Site Reliability Engineer
SchooLinks
N/A
Job Details
Full-time
Full Job Description
Are you passionate about ensuring the smooth running of software systems? Do you enjoy working in a fast-paced environment where you can make a real impact? If so, SchooLinks is looking for a talented Site Reliability Engineer to join our team!
At SchooLinks, we are a leading provider of college and career readiness solutions for today's students. Our modern software platform helps students explore career options, discover colleges, and navigate the college application process. We are dedicated to empowering students to make informed decisions about their future and achieve their academic and career goals.
As a Site Reliability Engineer, you will play a crucial role in ensuring the reliability, scalability, and performance of our software systems. You will work closely with our development team to design, implement, and maintain the infrastructure necessary to support our platform.

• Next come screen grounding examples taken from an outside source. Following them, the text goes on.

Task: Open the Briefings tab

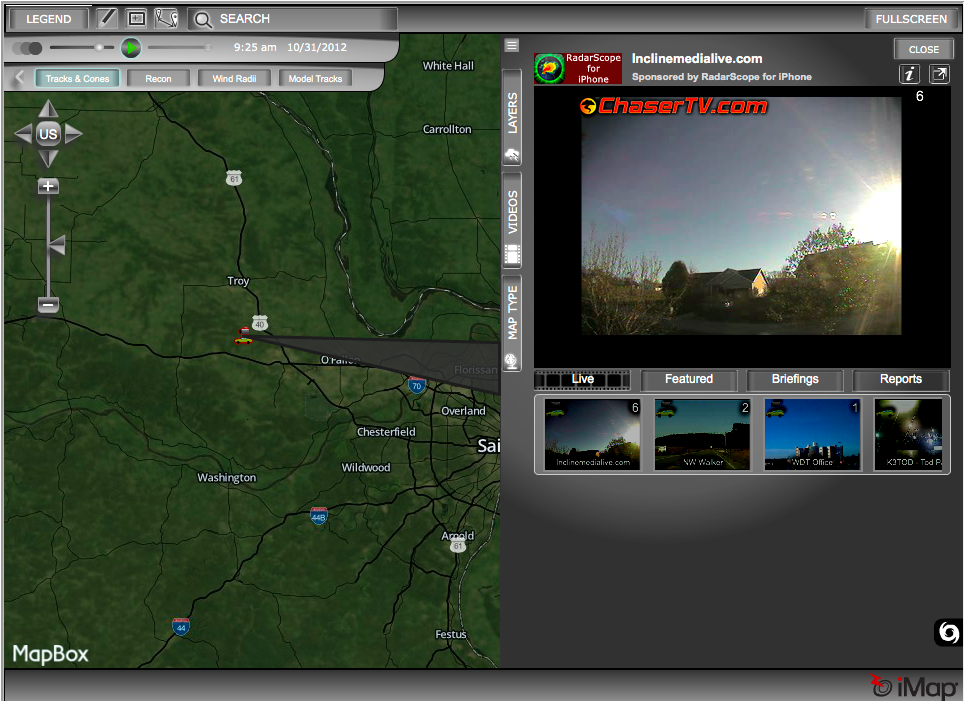Action: pos(795,379)
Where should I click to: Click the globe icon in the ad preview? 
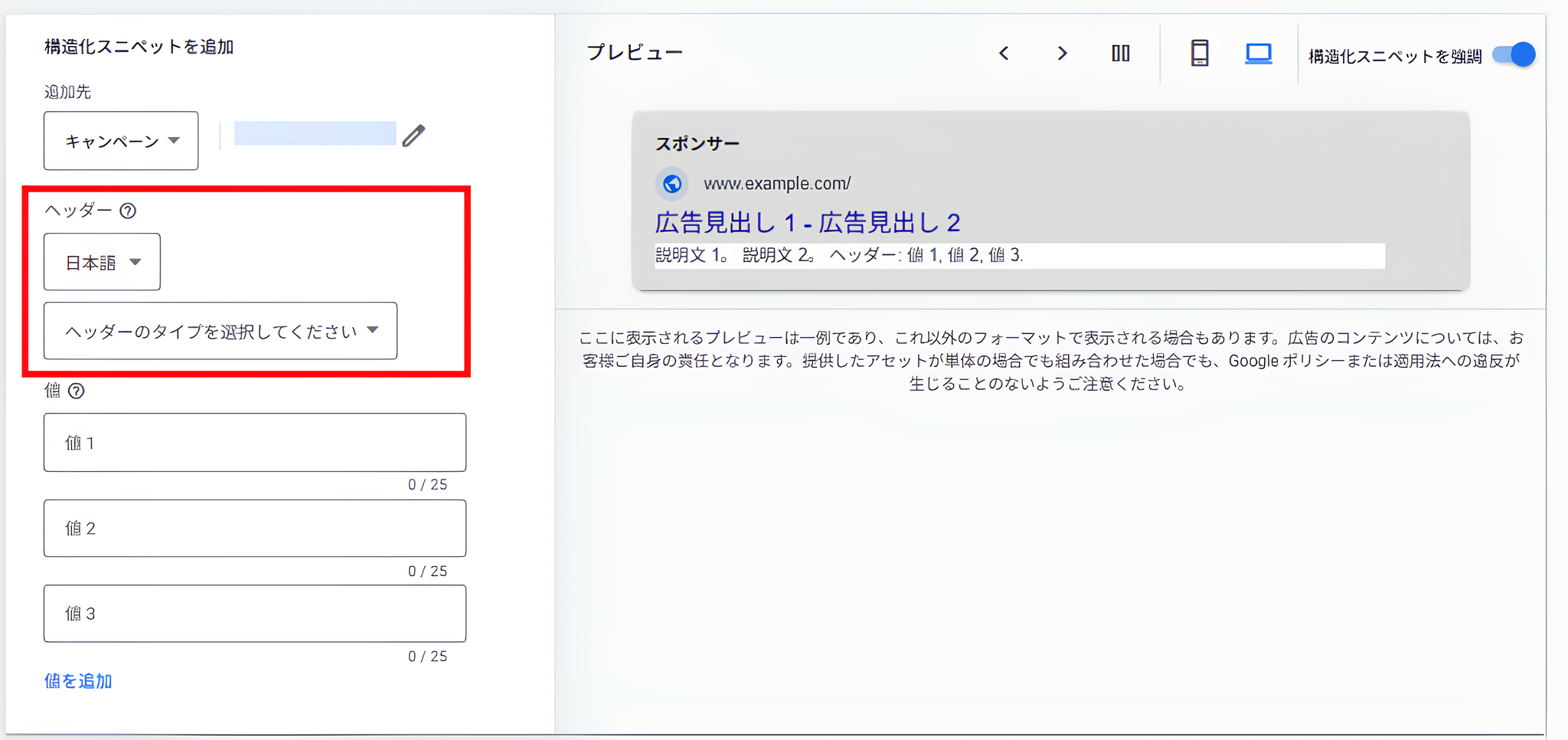671,183
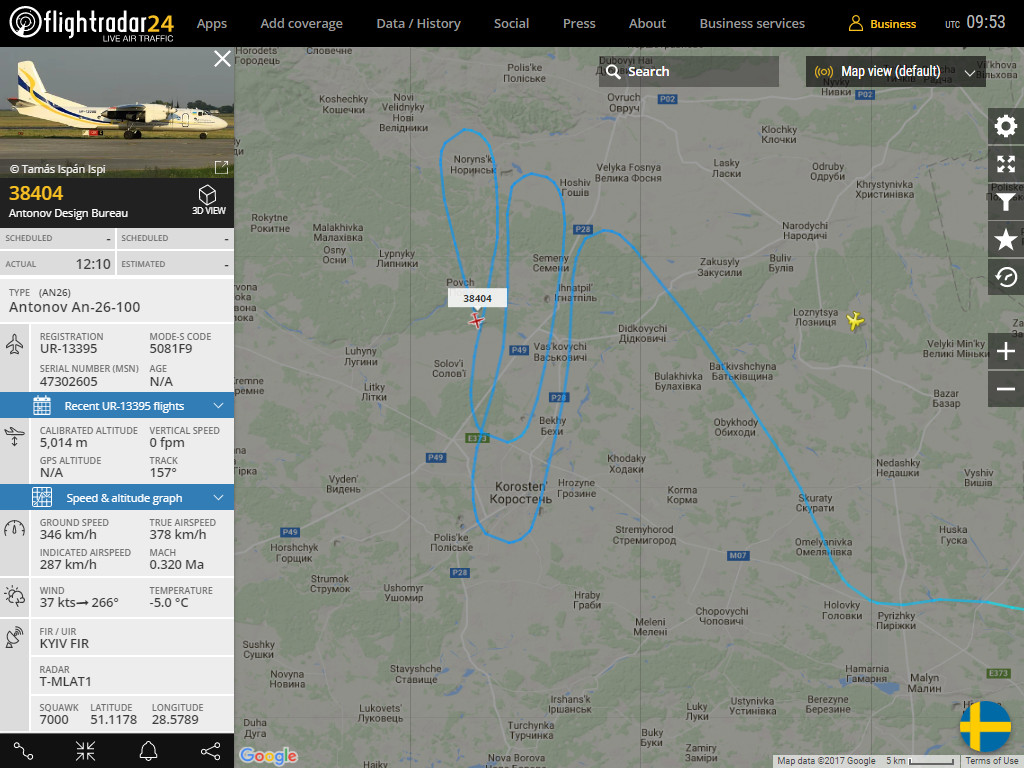Zoom in the map with plus button

pos(1006,351)
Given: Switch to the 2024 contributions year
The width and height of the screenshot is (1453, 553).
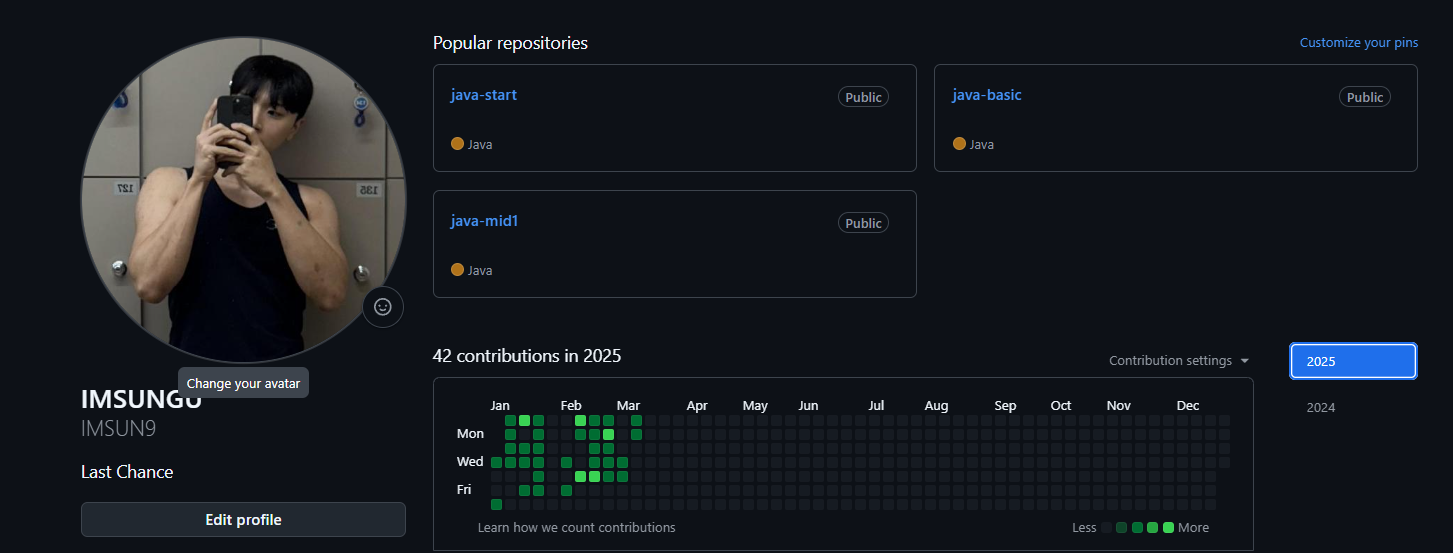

This is a unique opportunity to contribute to a cutting-edge software product and make a real impact on the lives of students.
This is a US-based role (Central and Eastern timezones)
Key Tech: AWS, Django (Python), React (Javascript), MySQL, Redis, Docker
Responsibilities
- Maintain and actively monitor our infrastructure to ensure the high availability of our platform.
- Troubleshoot and resolve production issues, ensuring minimal downtime and impact on system performance.
- Develop and maintain monitoring systems to ensure the health and performance of our applications.
- Improve our system architecture to reduce costs while balancing security and performance.
- Work on designing and tracking metrics for platform uptime.
- Increase the observability of our system by capturing relevant metrics and logs.
- Implement and maintain intrusion detection, automated remediation, and patch management systems.
- Improve our CI/CD systems to speed up unit test execution and deployments with proper change and release management processes.
- Work on our SOC2 and compliance initiatives.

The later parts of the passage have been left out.